***** Given data

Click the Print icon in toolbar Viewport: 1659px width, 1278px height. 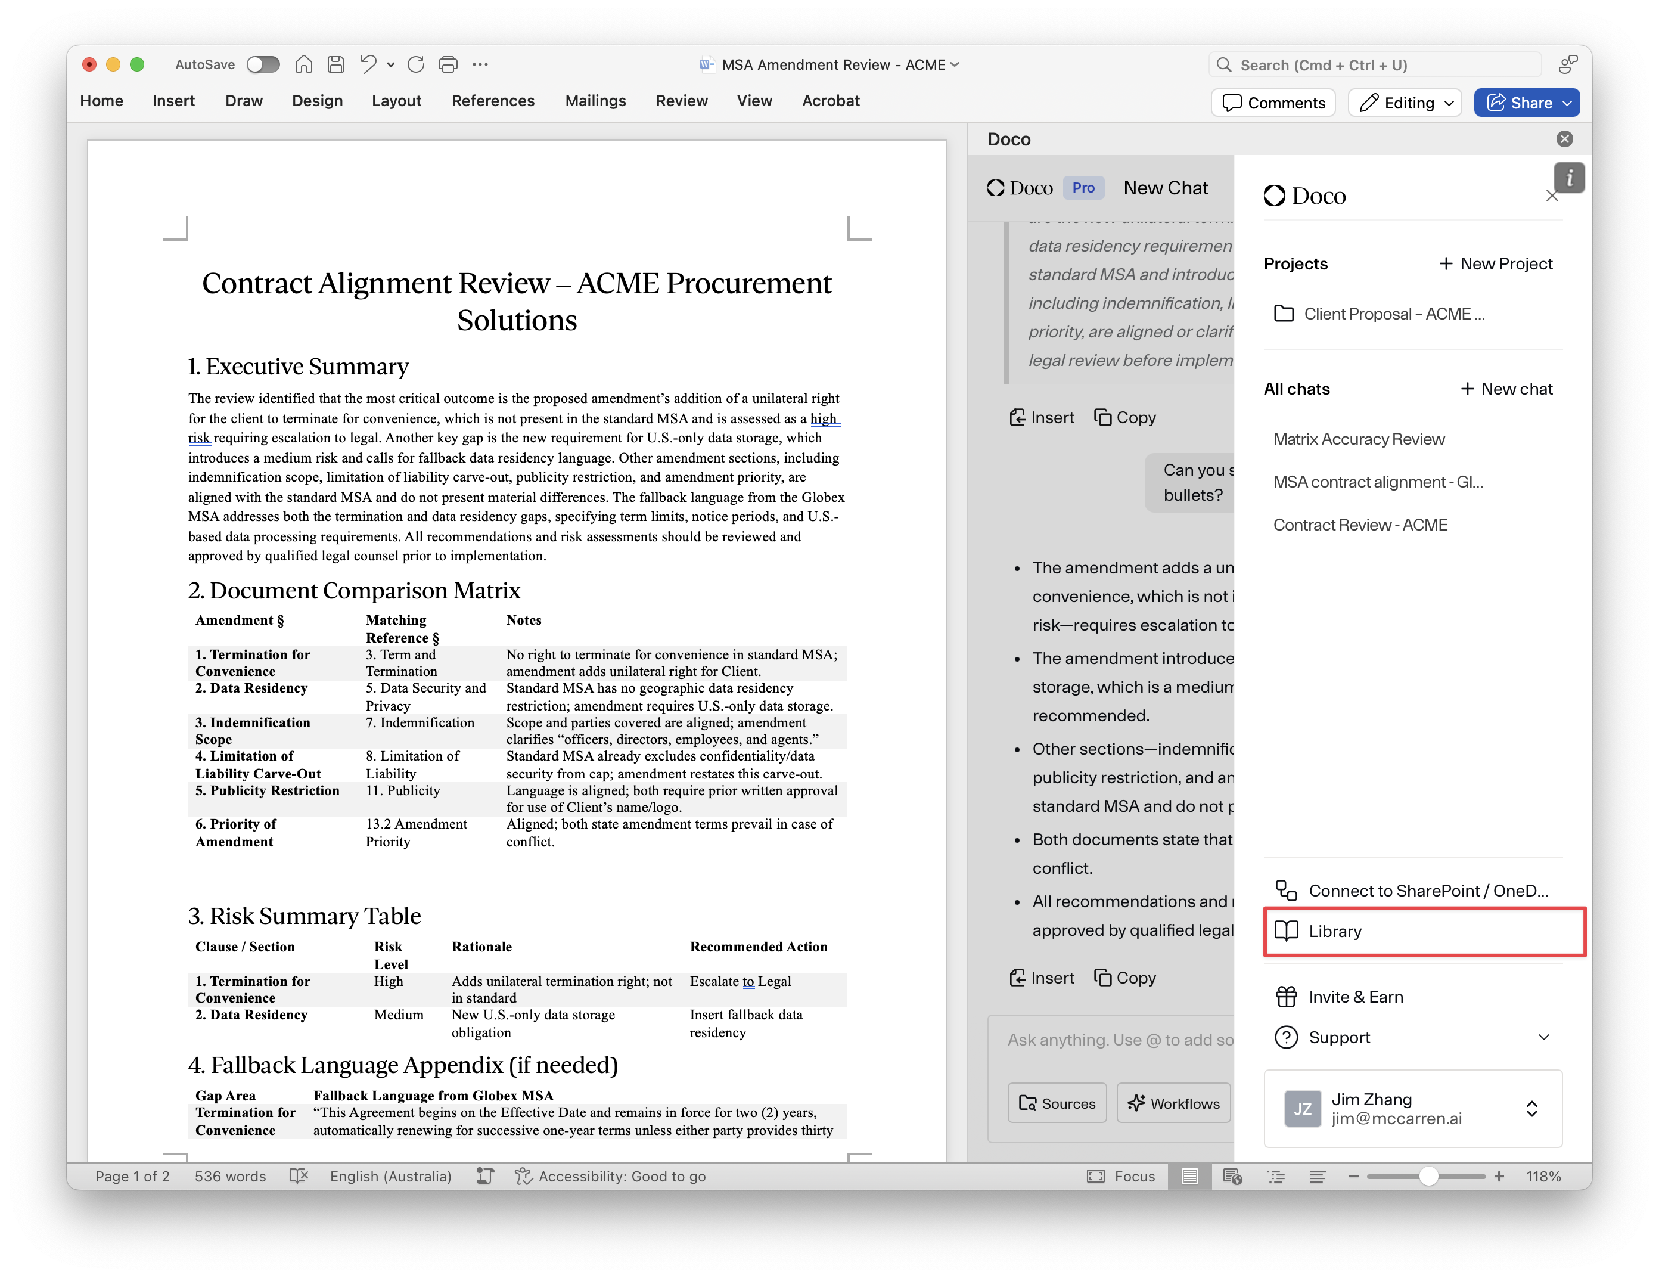[x=448, y=65]
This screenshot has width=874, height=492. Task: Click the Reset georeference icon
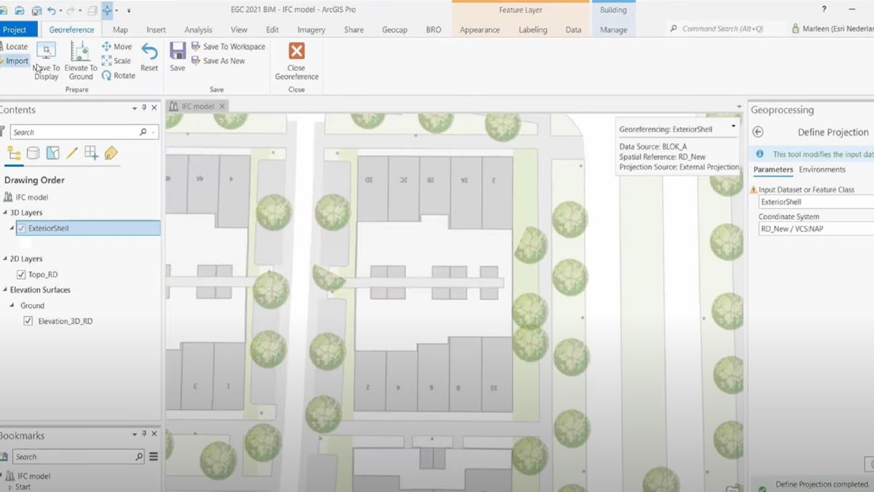149,52
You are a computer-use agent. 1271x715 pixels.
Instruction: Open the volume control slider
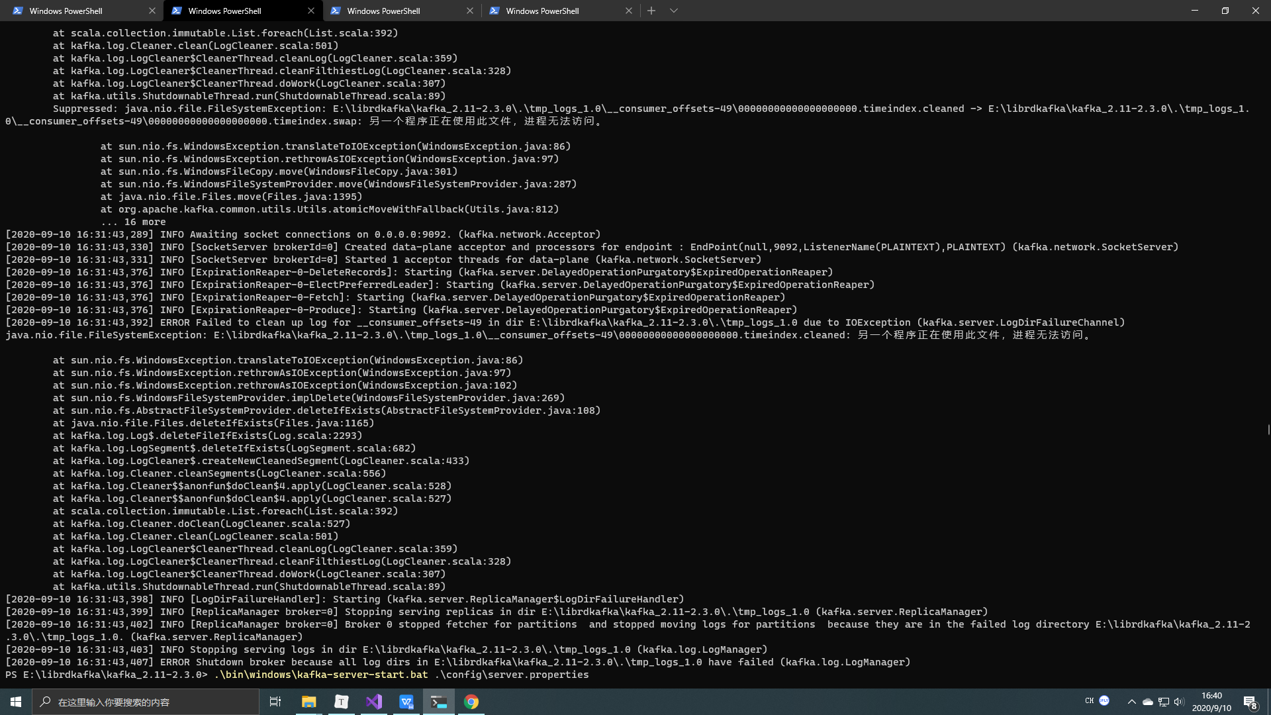(x=1180, y=701)
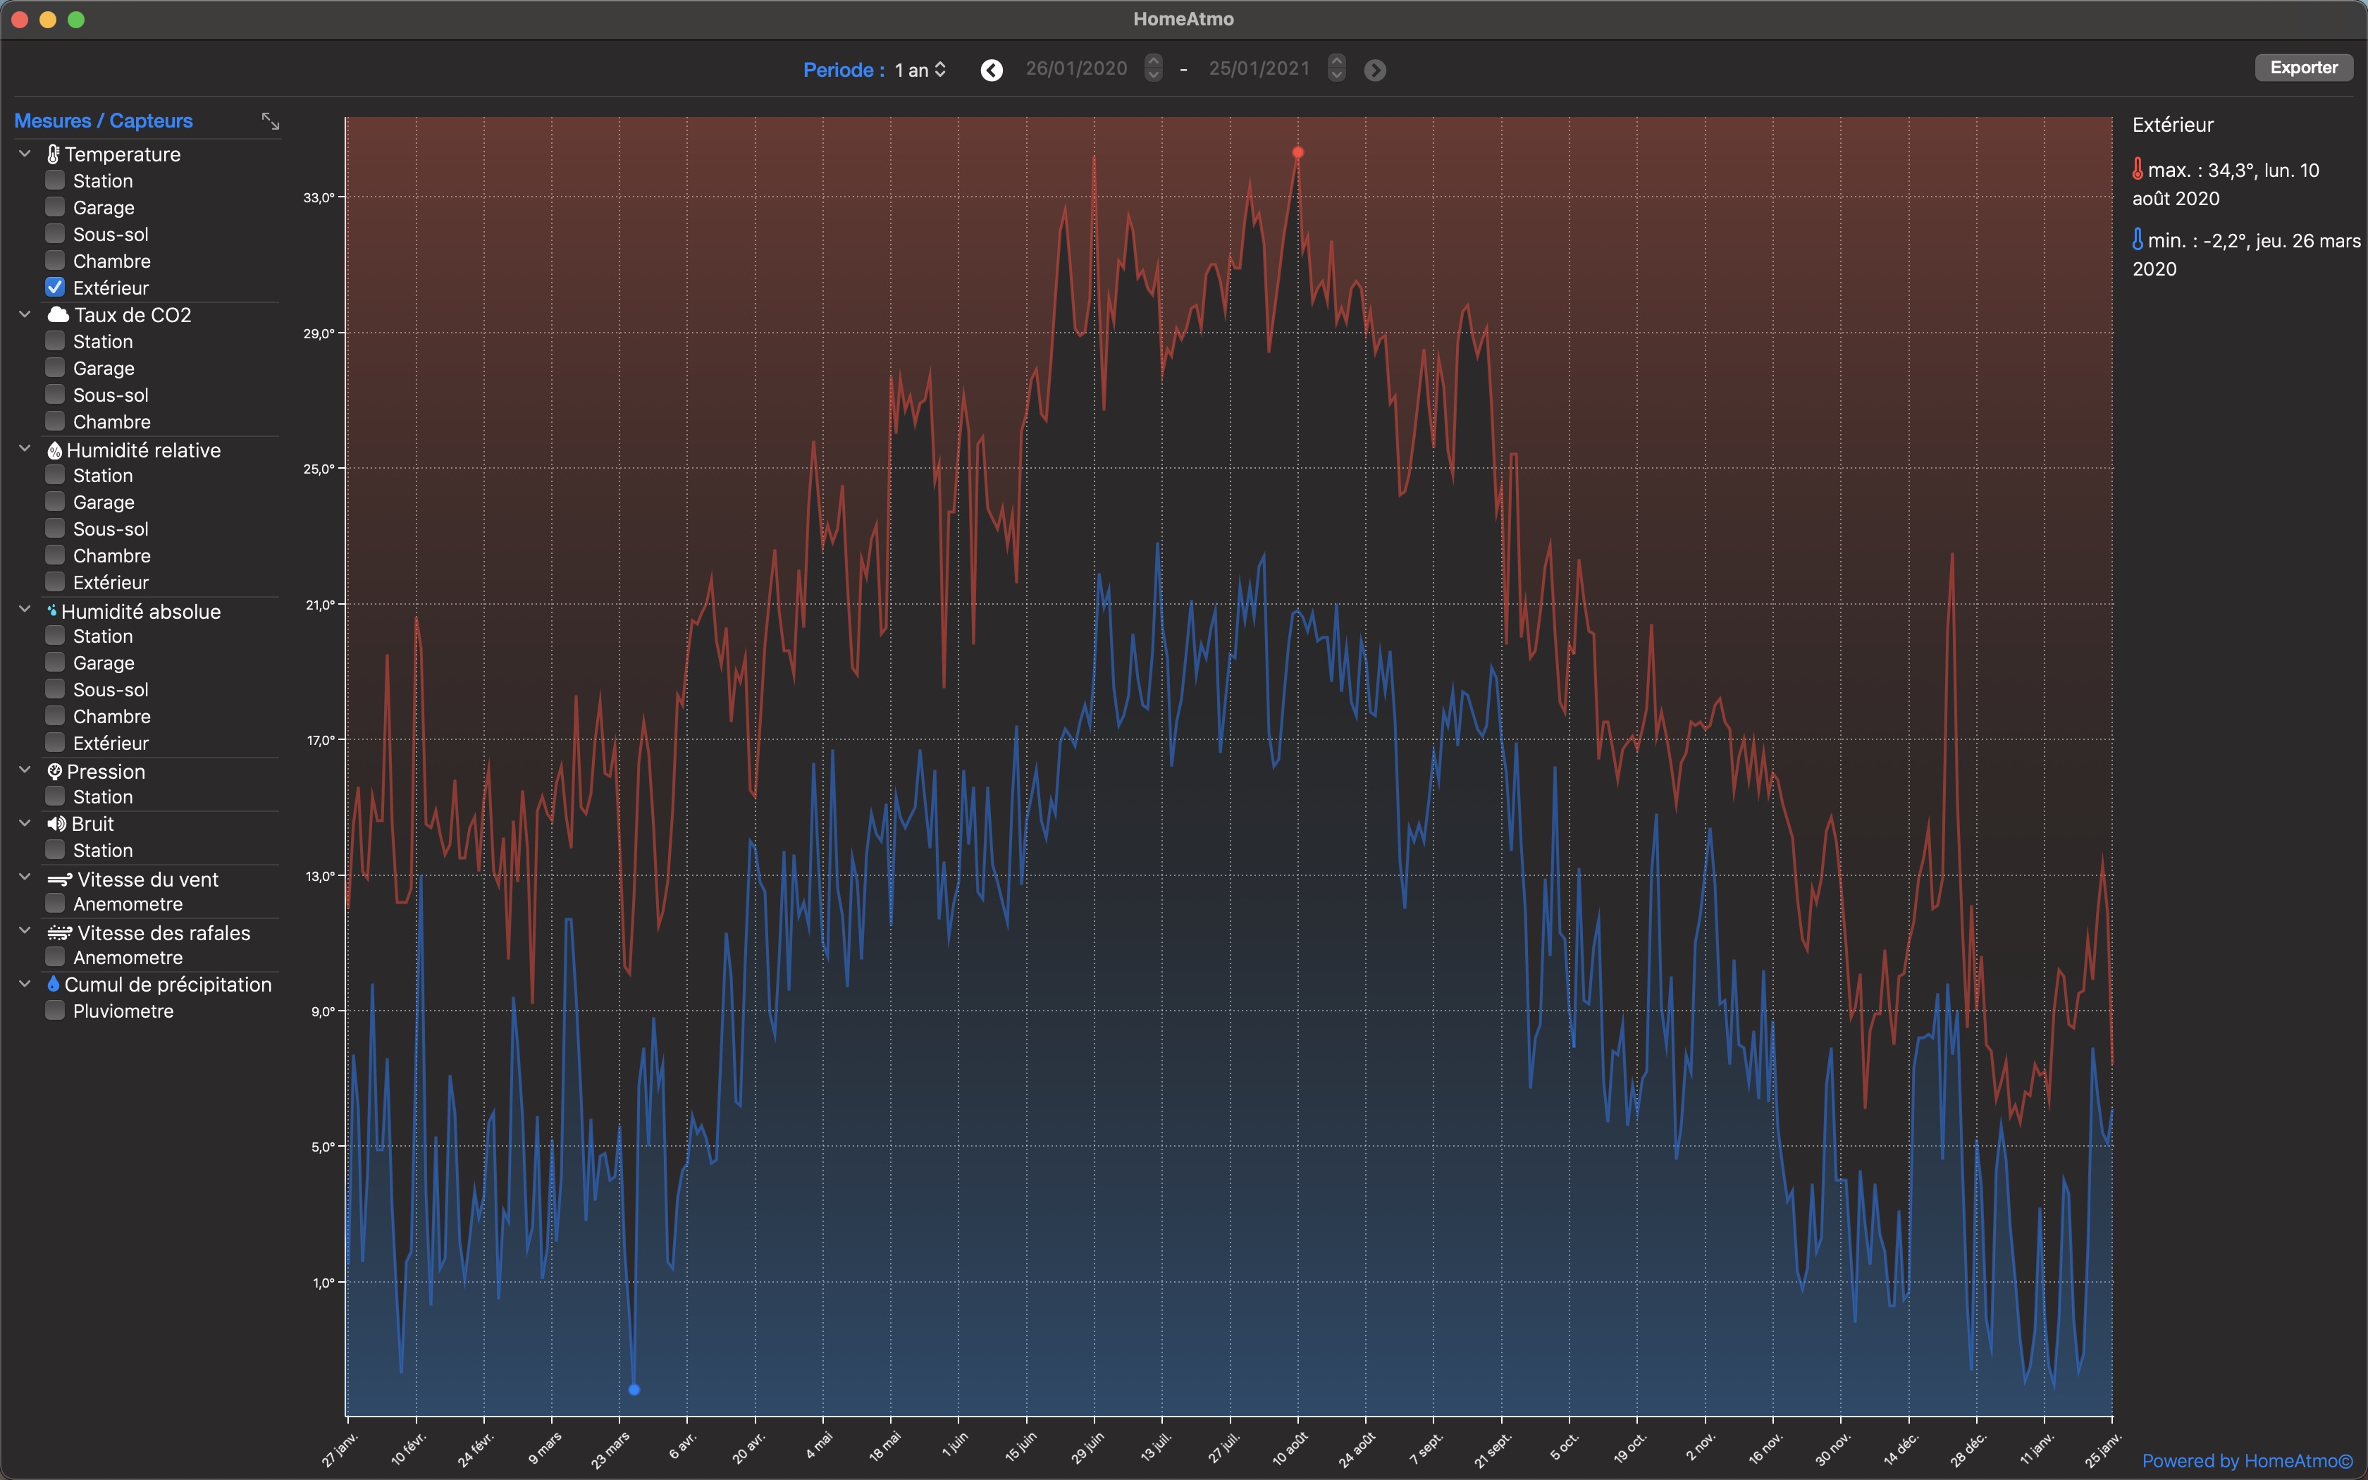Collapse the Pression section chevron
This screenshot has width=2368, height=1480.
(25, 770)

**********

** Task details **
Extract the run of lines beginning with the line that holds "You are a computer-use" and ending at the last line of the data, inclusive. Exclude any pictures from the copy.

** Solution to the exercise **
You are a computer-use agent. 1271x715 pixels.
Instruction: Open the volume control slider
(x=1180, y=701)
Collapse the Pression section chevron
This screenshot has width=2368, height=1480.
(25, 770)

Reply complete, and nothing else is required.